- [Task prompt]
Could you write out the records below again with "Command Center" renamed to "Control Panel", keeping everything else the same?

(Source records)
"""

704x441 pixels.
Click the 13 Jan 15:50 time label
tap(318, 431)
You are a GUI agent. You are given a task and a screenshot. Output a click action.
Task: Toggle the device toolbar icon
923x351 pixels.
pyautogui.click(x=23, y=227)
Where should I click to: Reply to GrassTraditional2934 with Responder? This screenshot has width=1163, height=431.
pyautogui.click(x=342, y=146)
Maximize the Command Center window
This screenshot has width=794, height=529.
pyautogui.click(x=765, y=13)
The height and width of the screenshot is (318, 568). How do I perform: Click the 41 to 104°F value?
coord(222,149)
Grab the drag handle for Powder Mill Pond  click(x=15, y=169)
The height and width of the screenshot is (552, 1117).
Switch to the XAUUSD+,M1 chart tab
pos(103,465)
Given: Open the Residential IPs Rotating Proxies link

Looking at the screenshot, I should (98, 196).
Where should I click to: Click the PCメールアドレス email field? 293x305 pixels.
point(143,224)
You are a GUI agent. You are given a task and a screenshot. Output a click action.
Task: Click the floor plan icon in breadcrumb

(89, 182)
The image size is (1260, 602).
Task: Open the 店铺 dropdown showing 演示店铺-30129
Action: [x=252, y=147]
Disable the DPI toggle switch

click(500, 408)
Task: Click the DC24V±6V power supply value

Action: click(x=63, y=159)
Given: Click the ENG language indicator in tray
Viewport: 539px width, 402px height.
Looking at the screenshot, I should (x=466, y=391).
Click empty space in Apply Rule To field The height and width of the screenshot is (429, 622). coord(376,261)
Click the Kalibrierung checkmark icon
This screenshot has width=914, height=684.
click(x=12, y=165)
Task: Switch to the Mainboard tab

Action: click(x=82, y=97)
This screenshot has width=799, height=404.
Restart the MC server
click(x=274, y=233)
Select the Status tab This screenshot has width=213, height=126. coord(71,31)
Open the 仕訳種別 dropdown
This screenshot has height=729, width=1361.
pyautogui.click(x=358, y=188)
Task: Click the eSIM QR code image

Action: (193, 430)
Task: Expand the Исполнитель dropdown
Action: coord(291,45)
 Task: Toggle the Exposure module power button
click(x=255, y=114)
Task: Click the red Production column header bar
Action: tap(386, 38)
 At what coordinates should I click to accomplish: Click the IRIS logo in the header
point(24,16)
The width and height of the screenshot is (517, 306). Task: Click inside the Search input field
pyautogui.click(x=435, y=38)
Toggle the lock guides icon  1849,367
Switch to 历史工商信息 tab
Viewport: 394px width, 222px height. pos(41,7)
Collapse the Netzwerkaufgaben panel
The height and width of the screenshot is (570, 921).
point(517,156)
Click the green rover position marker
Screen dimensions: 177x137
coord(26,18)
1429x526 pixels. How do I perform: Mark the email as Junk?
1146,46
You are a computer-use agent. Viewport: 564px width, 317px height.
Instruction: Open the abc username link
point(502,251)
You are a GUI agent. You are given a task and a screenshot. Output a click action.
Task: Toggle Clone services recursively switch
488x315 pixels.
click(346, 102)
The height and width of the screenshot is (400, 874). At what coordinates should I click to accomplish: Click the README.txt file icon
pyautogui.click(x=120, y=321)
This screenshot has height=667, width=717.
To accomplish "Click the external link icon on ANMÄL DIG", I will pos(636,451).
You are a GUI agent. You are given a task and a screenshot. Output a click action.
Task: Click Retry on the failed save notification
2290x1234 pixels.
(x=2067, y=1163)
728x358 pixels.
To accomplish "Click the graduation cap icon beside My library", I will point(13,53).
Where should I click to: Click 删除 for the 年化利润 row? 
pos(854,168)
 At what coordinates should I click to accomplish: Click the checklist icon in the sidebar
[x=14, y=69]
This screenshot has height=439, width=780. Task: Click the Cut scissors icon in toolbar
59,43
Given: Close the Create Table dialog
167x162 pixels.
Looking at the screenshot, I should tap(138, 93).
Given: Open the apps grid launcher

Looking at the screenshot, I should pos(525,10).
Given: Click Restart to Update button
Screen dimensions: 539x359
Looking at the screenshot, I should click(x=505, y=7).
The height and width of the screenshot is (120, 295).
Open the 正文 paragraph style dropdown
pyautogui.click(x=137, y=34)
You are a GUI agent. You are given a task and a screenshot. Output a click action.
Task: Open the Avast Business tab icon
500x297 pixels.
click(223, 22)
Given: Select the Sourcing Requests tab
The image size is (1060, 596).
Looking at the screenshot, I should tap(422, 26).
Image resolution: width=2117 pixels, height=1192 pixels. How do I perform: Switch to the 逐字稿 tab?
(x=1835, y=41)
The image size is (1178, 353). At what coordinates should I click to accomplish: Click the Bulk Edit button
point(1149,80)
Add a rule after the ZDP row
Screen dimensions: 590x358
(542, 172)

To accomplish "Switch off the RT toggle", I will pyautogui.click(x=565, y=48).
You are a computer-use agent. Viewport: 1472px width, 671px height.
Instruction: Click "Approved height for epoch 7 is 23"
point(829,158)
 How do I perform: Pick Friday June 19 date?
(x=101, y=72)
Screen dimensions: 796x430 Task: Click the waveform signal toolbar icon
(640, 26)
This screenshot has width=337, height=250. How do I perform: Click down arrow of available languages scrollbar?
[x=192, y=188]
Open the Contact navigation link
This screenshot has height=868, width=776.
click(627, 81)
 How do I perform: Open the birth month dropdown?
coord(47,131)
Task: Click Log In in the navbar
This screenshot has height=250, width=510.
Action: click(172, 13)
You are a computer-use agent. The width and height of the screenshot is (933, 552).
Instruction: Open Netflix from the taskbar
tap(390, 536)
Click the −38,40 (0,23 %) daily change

"""

- [Answer to the exercise]
704x441 pixels.
Click the 13 Jan 15:50 time label
tap(318, 431)
You are a GUI agent. You are given a task and a screenshot. Output a click action.
Task: Toggle the device toolbar icon
923x351 pixels.
pyautogui.click(x=23, y=227)
Where should I click to: Reply to GrassTraditional2934 with Responder? This screenshot has width=1163, height=431.
pyautogui.click(x=342, y=146)
Maximize the Control Panel window
This screenshot has width=794, height=529.
pyautogui.click(x=765, y=13)
The height and width of the screenshot is (318, 568). How do I perform: Click the 41 to 104°F value?
coord(222,149)
Grab the drag handle for Powder Mill Pond  click(x=15, y=169)
The height and width of the screenshot is (552, 1117).
Switch to the XAUUSD+,M1 chart tab
pos(103,465)
Given: Open the Residential IPs Rotating Proxies link

Looking at the screenshot, I should (98, 196).
Where should I click to: Click the PCメールアドレス email field? 293x305 pixels.
point(143,224)
You are a GUI agent. You are given a task and a screenshot. Output a click action.
Task: Click the floor plan icon in breadcrumb

(89, 182)
The image size is (1260, 602).
Task: Open the 店铺 dropdown showing 演示店铺-30129
Action: [x=252, y=147]
Disable the DPI toggle switch

click(500, 408)
Task: Click the DC24V±6V power supply value

Action: click(x=63, y=159)
Given: Click the ENG language indicator in tray
Viewport: 539px width, 402px height.
Looking at the screenshot, I should (x=466, y=391).
Click empty space in Apply Rule To field The height and width of the screenshot is (429, 622). coord(376,261)
Click the Kalibrierung checkmark icon
This screenshot has width=914, height=684.
click(x=12, y=165)
Task: Switch to the Mainboard tab

Action: click(x=82, y=97)
This screenshot has width=799, height=404.
Restart the MC server
click(x=274, y=233)
Select the Status tab This screenshot has width=213, height=126. coord(71,31)
Open the 仕訳種別 dropdown
This screenshot has height=729, width=1361.
pyautogui.click(x=358, y=188)
Task: Click the eSIM QR code image

Action: (193, 430)
Task: Expand the Исполнитель dropdown
Action: coord(291,45)
 Task: Toggle the Exposure module power button
click(x=255, y=114)
Task: Click the red Production column header bar
Action: tap(386, 38)
 At what coordinates should I click to accomplish: Click the IRIS logo in the header
point(24,16)
The width and height of the screenshot is (517, 306). Task: Click inside the Search input field
pyautogui.click(x=435, y=38)
Toggle the lock guides icon  1849,367
Switch to 历史工商信息 tab
Viewport: 394px width, 222px height. pos(41,7)
Collapse the Netzwerkaufgaben panel
The height and width of the screenshot is (570, 921).
point(517,156)
Click the green rover position marker
Screen dimensions: 177x137
coord(26,18)
1429x526 pixels. How do I perform: Mark the email as Junk?
1146,46
You are a computer-use agent. Viewport: 564px width, 317px height.
Instruction: Open the abc username link
point(502,251)
You are a GUI agent. You are given a task and a screenshot. Output a click action.
Task: Toggle Clone services recursively switch
488x315 pixels.
click(346, 102)
The height and width of the screenshot is (400, 874). At what coordinates should I click to accomplish: Click the README.txt file icon
pyautogui.click(x=120, y=321)
This screenshot has height=667, width=717.
To accomplish "Click the external link icon on ANMÄL DIG", I will pos(636,451).
You are a GUI agent. You are given a task and a screenshot. Output a click action.
Task: Click Retry on the failed save notification
2290x1234 pixels.
(x=2067, y=1163)
728x358 pixels.
To accomplish "Click the graduation cap icon beside My library", I will point(13,53).
Where should I click to: Click 删除 for the 年化利润 row? 
pos(854,168)
 At what coordinates should I click to accomplish: Click the checklist icon in the sidebar
[x=14, y=69]
This screenshot has height=439, width=780. Task: Click the Cut scissors icon in toolbar
59,43
Given: Close the Create Table dialog
167x162 pixels.
Looking at the screenshot, I should tap(138, 93).
Given: Open the apps grid launcher

Looking at the screenshot, I should pos(525,10).
Given: Click Restart to Update button
Screen dimensions: 539x359
Looking at the screenshot, I should click(x=505, y=7).
The height and width of the screenshot is (120, 295).
Open the 正文 paragraph style dropdown
pyautogui.click(x=137, y=34)
You are a GUI agent. You are given a task and a screenshot. Output a click action.
Task: Open the Avast Business tab icon
500x297 pixels.
click(223, 22)
Given: Select the Sourcing Requests tab
The image size is (1060, 596).
Looking at the screenshot, I should tap(422, 26).
Image resolution: width=2117 pixels, height=1192 pixels. How do I perform: Switch to the 逐字稿 tab?
(x=1835, y=41)
The image size is (1178, 353). At what coordinates should I click to accomplish: Click the Bulk Edit button
point(1149,80)
Add a rule after the ZDP row
Screen dimensions: 590x358
(542, 172)

To accomplish "Switch off the RT toggle", I will pyautogui.click(x=565, y=48).
You are a computer-use agent. Viewport: 1472px width, 671px height.
Instruction: Click "Approved height for epoch 7 is 23"
point(829,158)
 How do I perform: Pick Friday June 19 date?
(x=101, y=72)
Screen dimensions: 796x430 Task: Click the waveform signal toolbar icon
(640, 26)
This screenshot has width=337, height=250. How do I perform: Click down arrow of available languages scrollbar?
[x=192, y=188]
Open the Contact navigation link
This screenshot has height=868, width=776.
click(627, 81)
 How do I perform: Open the birth month dropdown?
coord(47,131)
Task: Click Log In in the navbar
This screenshot has height=250, width=510.
Action: click(172, 13)
You are a computer-use agent. The width and height of the screenshot is (933, 552).
Instruction: Open Netflix from the taskbar
tap(390, 536)
Click the −38,40 (0,23 %) daily change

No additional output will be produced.